Catupecu es un símbolo de potencia y modernidad. Luego de haber sacado un riesgoso disco sin bajo eléctrico, propone ahora una performance con un inédito sonido «pentafónico». La nota de Pablo Schanton, para Clarín.
Un árbol seco transformado en perchero. Una mesita ratona hecha de tronco con forma de perro. Veinte años atrás, reciclando árboles encontrados por ahí, el Dr. Rubén Ruiz Díaz, abogado, devino escultor doméstico para amueblar este living. Por aquellos días de bricollage, este era su estudio. Estamos en Villa Luro versión 2003 y la casa original de los Ruiz Díaz es ahora cueva de Catupecu Machu. Con este nombre de animal autóctono inventado, los hijos del doctor, Fernando (voz, guitarras) y Gabriel (bajo, computadoras), formaron su banda de rock mediando los 90. El power trío (agregar al baterista que reemplazó a Abril Sosa, Javier Herrlein) ya cuenta con cuatro álbumes: dos independientes y el otro par editado por la multinacional EMI. Por un lado, el funkcore hormonal de Dale! (97) y la polaroid electrocutada de A Morir! (grabado en vivo en Cemento).
Aquí estos títulos de tono imperativo más signo de exclamación nos recuerdan por qué fueron bautizados «la aplanadora del 2000»: por sus aeróbicos y contundentes shows, los Ruiz Díaz merecen ser considerados los sucesores actuales de Divididos.
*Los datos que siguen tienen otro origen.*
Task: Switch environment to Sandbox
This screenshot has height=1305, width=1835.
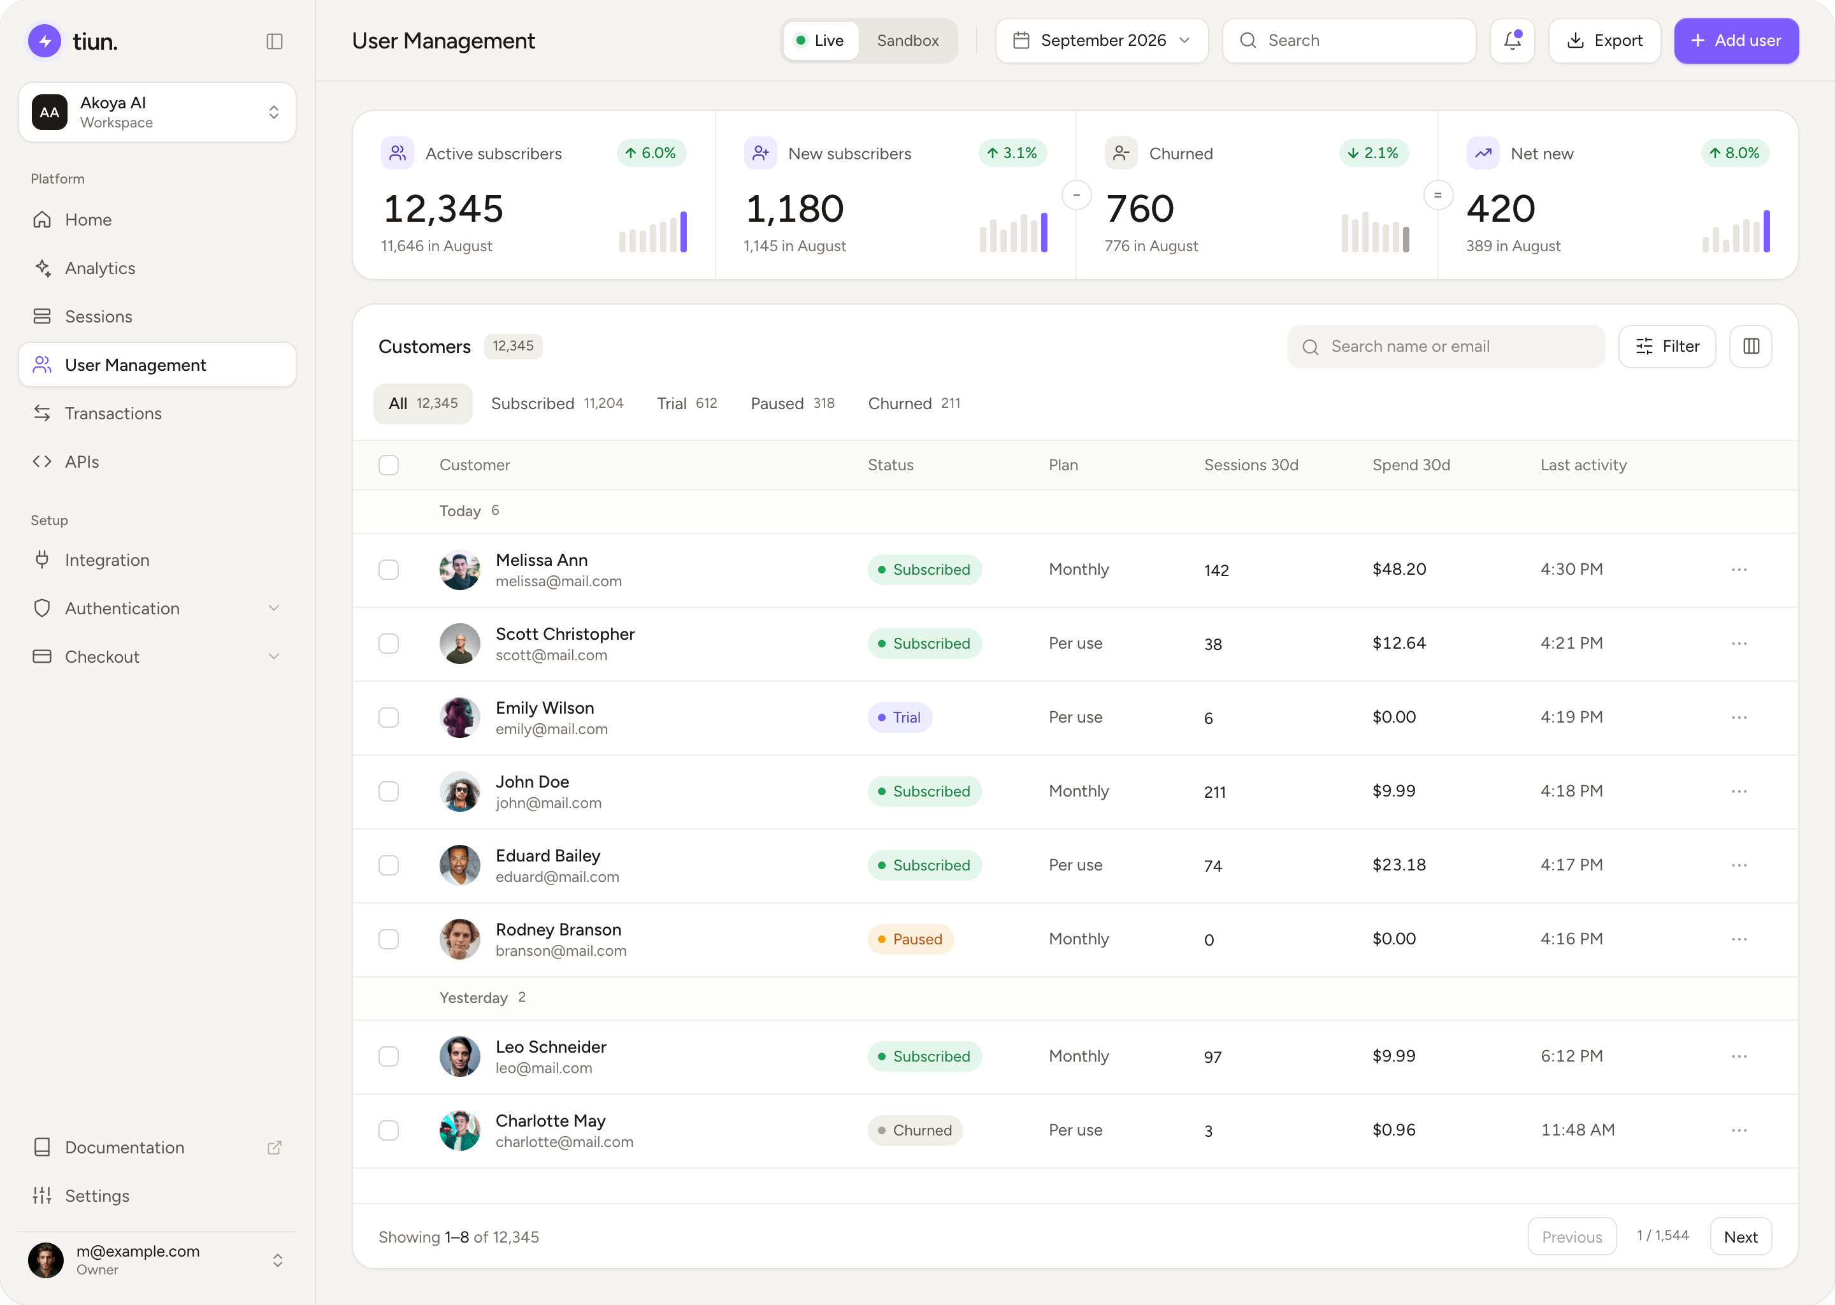Action: coord(908,40)
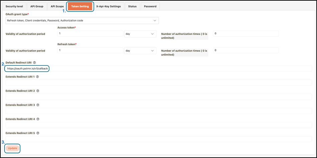Focus the Access token validity input
The image size is (317, 158).
coord(90,34)
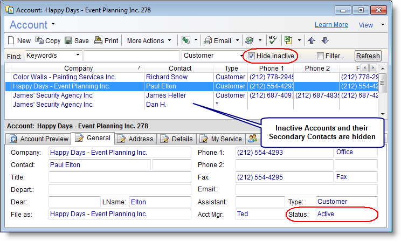Click the Status field showing Active
Screen dimensions: 401x241
[346, 214]
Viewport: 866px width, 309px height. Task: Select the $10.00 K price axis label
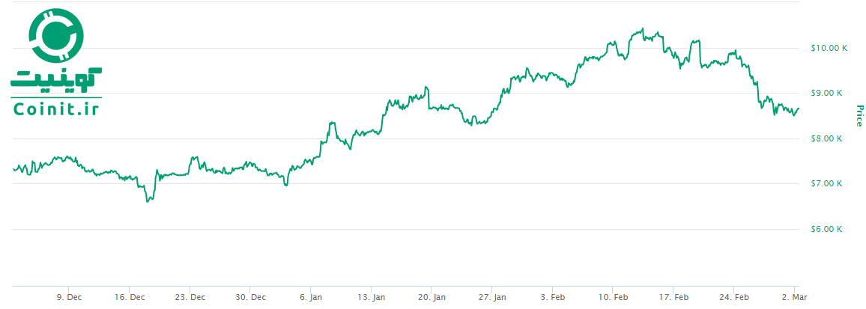click(829, 48)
Por otro lado, entraron al 2000 con Cuentos decapitados, el largo donde lograban conjugar influencias aparentemente disímiles como Soda Stereo y Sumo, Spinetta y Gieco o Depeche Mode y Metallica. Ahí incluían el hit Y lo que quiero es que pises sin el suelo (ése del video donde se los ve en una ingrávida cámara lenta).
Fue el año pasado cuando sorprendieron con Cuadros dentro de cuadros: hubo que inventar la etiqueta cyber rock para resumir una obra donde falta el bajo pero dominan la distorsión y las programaciones digitales. Igual de maquinal que de animal. Un riesgo más que meritorio para un grupo con aspiraciones de masividad.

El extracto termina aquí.